**TASK TO COMPLETE:** Please go line by line and repeat the data below exactly, with no images.

**STUDY MATERIAL:**
============================================================

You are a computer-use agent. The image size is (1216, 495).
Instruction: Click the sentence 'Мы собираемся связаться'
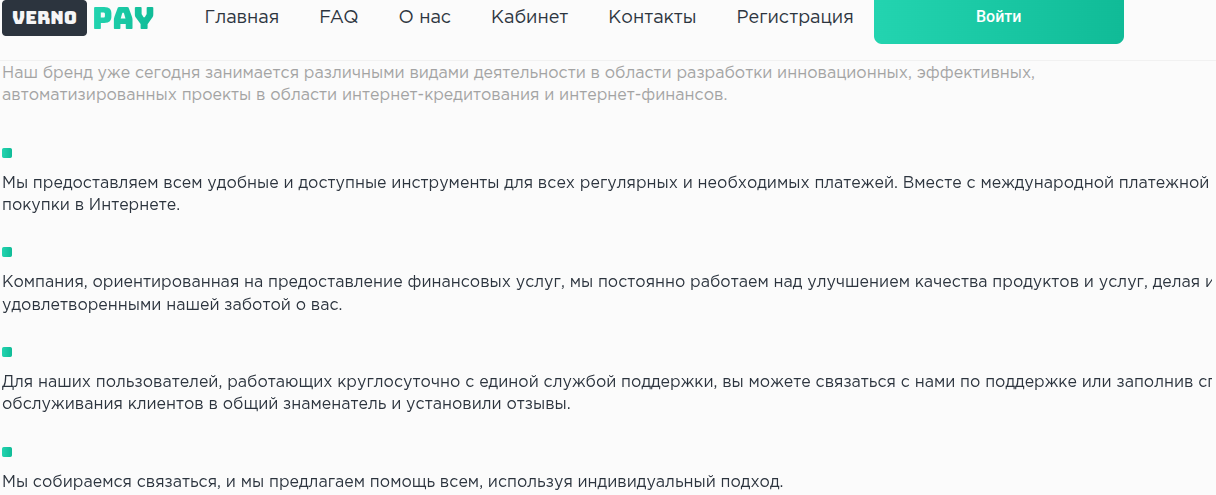click(x=393, y=481)
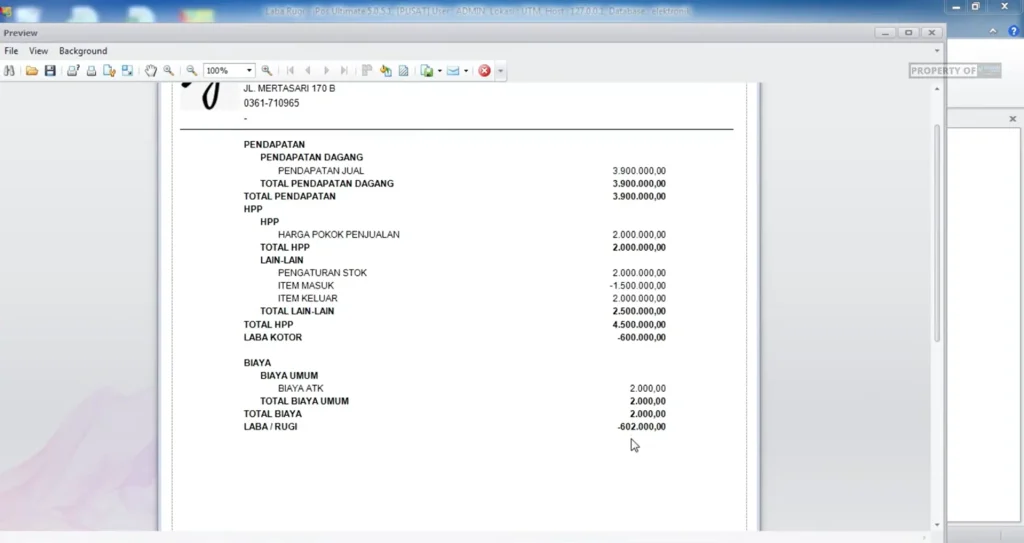Click the binoculars Find icon
This screenshot has width=1024, height=543.
pos(10,71)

============================================================

**WRITTEN SOLUTION:**
You are a computer-use agent. The image size is (1216, 495).
Instruction: Click the sentence 'Мы собираемся связаться'
click(x=393, y=481)
Click the binoculars Find icon
This screenshot has width=1024, height=543.
pos(10,71)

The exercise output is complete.